Ha le sopracciglia leggermente inarcate, e le mani strette in una morsa sotto la guancia destra. Mi ricorda tanto le mie allucinazioni da Vertigo… Quando era morta. Solo a pensarci un’angoscia pesante mi monta nel petto. Anche il mio corpo se lo ricorda: non riesco a fermare il tremito delle mie mani.
Le sollevo il viso dalla scrivania posandole una mano sulla guancia.
Resto così per qualche secondo, e la sua espressione si distende. Torna ad avere l’aspetto di una bambola, di una diciasettenne. In questo momento, Felicity è la figura perfetta della calma, della serenità. Le tolgo gli occhiali e mi ritrovo avvinto in un déjà-vu.

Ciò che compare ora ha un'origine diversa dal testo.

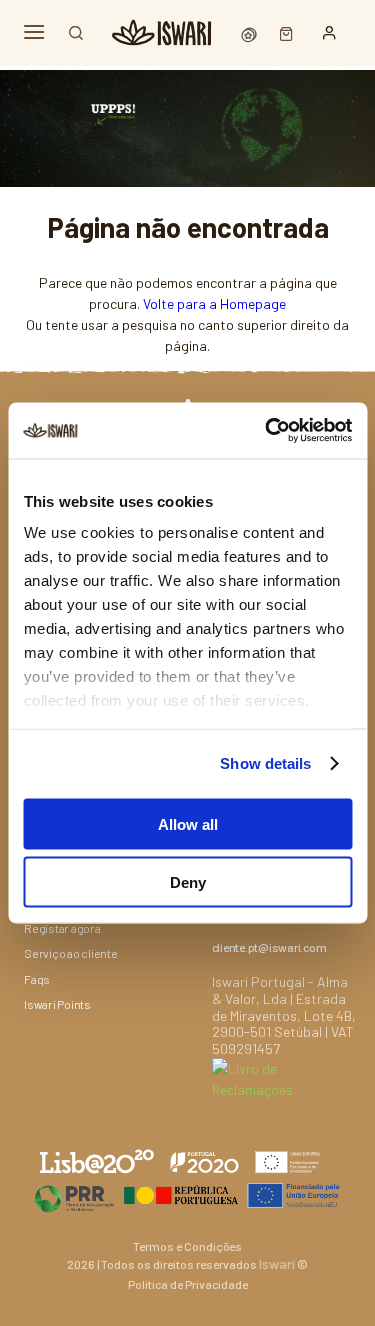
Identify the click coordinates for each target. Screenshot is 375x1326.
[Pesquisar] (76, 33)
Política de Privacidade (188, 1284)
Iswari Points (57, 1004)
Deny (188, 882)
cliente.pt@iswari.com (269, 947)
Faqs (37, 979)
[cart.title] (281, 32)
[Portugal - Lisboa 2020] (187, 1194)
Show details (265, 763)
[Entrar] (329, 33)
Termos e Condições (187, 1246)
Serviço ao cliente (71, 953)
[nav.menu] (34, 32)
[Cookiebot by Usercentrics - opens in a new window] (267, 431)
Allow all (188, 823)
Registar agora (62, 928)
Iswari (277, 1263)
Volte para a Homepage (214, 303)
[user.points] (251, 32)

Della sua prima notte al covo. Le sue ciglia, come allora, fanno un giro perfetto sino a toccare l’altra parte della palpebra. Qualcosa è diverso, però. Non irradia più quel senso di delicatezza. Forse allora non lo sapevo, ma Felicity non si rompe mai.
Faccio passare un braccio sotto le sue gambe e la prendo in braccio; la sua testa si posa naturalmente nell’incavo del mio collo. Cammino per qualche passo il più delicatamente possibile, cercando di non svegliarla, e l’adagio nel mio sacco a pelo. Le sollevo la coperta sino al petto.
Senza nemmeno accorgermene, le nostre dita si sono intrecciate.
Mi avvicino al suo viso sino a distinguere ogni lentiggine e ciglia, talmente tante e lunghe che mi chiedo come facciano a non intrecciarsi.
Le poso un leggero bacio sulla fronte.
E le lascio la mano.



Ciao a tutti! Un capitolo in meno verso la fine!